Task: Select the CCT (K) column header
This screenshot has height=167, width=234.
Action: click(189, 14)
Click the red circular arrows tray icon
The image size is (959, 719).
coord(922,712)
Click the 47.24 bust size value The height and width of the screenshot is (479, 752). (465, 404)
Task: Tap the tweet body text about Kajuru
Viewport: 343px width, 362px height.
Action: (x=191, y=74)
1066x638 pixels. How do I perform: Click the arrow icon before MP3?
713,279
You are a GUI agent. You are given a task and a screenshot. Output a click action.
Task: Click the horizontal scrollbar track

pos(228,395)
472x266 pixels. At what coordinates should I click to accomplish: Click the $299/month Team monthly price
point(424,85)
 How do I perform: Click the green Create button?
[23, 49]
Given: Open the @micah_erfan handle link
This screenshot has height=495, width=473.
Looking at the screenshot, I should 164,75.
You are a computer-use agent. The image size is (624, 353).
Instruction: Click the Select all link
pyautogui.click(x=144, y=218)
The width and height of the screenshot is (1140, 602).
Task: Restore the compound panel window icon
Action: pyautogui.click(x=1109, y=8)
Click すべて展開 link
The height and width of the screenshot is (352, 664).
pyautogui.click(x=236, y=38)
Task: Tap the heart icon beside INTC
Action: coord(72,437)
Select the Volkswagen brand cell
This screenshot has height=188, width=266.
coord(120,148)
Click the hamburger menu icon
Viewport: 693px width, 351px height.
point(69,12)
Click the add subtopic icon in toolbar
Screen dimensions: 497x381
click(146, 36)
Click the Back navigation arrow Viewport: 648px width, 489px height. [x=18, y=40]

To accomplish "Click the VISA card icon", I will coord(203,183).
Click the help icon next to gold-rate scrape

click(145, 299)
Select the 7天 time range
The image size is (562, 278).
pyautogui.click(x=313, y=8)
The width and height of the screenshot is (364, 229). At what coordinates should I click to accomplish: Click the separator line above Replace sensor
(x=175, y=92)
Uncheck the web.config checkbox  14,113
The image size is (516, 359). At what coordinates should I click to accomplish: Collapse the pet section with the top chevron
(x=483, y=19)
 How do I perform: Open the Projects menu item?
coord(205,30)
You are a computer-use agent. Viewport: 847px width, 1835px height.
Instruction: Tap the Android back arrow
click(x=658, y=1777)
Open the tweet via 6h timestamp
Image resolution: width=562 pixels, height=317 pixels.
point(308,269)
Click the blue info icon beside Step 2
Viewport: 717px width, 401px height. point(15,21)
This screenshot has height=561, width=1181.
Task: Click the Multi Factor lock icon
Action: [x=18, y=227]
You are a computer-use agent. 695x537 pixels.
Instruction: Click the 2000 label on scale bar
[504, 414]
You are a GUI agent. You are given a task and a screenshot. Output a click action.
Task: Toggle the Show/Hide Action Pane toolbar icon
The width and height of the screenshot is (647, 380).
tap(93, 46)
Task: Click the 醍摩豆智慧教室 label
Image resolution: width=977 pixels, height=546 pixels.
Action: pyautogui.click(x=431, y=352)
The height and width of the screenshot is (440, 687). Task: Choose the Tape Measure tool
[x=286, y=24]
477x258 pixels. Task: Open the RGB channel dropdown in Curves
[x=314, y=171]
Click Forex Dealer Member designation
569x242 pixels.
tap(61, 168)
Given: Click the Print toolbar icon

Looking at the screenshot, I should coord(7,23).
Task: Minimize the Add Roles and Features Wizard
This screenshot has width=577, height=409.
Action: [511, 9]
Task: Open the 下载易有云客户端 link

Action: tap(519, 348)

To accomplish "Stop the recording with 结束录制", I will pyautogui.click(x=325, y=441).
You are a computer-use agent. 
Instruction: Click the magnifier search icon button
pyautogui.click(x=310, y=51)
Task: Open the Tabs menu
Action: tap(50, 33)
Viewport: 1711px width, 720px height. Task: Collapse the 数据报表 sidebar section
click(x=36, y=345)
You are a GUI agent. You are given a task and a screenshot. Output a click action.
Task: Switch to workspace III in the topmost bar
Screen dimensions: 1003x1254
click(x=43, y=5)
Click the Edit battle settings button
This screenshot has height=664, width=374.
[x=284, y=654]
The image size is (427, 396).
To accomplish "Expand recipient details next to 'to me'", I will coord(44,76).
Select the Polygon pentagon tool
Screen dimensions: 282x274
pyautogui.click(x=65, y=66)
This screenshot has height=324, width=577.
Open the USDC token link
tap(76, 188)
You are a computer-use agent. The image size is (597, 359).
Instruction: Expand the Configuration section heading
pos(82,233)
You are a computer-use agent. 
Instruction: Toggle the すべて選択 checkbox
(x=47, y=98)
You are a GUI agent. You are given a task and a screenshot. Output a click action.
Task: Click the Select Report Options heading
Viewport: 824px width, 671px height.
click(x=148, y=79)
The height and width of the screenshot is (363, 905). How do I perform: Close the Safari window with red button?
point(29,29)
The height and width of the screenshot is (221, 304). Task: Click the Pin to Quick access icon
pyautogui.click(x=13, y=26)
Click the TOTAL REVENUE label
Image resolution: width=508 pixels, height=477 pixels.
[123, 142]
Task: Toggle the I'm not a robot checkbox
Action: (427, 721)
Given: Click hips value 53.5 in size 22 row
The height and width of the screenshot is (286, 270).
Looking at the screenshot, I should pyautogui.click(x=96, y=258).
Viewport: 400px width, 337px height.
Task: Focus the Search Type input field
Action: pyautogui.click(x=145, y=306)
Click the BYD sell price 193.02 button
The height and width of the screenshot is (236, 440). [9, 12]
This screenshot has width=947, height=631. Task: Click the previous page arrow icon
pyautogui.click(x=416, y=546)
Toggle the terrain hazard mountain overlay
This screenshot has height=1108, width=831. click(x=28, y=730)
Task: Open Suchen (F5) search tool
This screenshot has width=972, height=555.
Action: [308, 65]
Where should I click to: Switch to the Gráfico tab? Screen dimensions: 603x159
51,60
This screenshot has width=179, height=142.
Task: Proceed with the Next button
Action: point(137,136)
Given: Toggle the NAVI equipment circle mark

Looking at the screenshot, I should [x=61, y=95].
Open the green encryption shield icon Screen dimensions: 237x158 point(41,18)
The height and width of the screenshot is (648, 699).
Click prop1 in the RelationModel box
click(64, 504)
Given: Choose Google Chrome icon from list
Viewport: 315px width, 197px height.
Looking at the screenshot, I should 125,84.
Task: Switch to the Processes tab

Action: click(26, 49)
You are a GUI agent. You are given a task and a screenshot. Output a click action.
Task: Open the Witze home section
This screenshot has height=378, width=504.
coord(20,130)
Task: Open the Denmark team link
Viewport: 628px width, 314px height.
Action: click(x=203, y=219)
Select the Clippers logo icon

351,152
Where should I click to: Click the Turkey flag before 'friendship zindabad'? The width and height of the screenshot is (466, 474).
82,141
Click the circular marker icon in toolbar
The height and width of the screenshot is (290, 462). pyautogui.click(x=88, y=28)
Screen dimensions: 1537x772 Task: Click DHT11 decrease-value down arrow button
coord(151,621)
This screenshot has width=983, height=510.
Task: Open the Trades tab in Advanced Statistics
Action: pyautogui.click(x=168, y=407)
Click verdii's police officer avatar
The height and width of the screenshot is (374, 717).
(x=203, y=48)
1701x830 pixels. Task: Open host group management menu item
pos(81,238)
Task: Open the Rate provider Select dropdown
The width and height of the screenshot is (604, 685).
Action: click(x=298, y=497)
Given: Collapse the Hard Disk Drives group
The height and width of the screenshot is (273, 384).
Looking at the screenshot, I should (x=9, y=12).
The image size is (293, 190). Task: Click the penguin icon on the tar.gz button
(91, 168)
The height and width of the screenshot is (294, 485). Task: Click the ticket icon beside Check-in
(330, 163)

• _Problem to work on_
Please copy only the lines between the first line of the entries and the line with "You are a computer-use agent. The image size is (624, 353).", keeping those two end lines as well, exactly as written.

• _Reply to the task_
Task: Select the CCT (K) column header
This screenshot has height=167, width=234.
Action: click(189, 14)
Click the red circular arrows tray icon
The image size is (959, 719).
coord(922,712)
Click the 47.24 bust size value The height and width of the screenshot is (479, 752). (465, 404)
Task: Tap the tweet body text about Kajuru
Viewport: 343px width, 362px height.
Action: (x=191, y=74)
1066x638 pixels. How do I perform: Click the arrow icon before MP3?
713,279
You are a GUI agent. You are given a task and a screenshot. Output a click action.
Task: Click the horizontal scrollbar track

pos(228,395)
472x266 pixels. At what coordinates should I click to accomplish: Click the $299/month Team monthly price
point(424,85)
 How do I perform: Click the green Create button?
[23, 49]
Given: Open the @micah_erfan handle link
This screenshot has height=495, width=473.
Looking at the screenshot, I should 164,75.
You are a computer-use agent. The image size is (624, 353).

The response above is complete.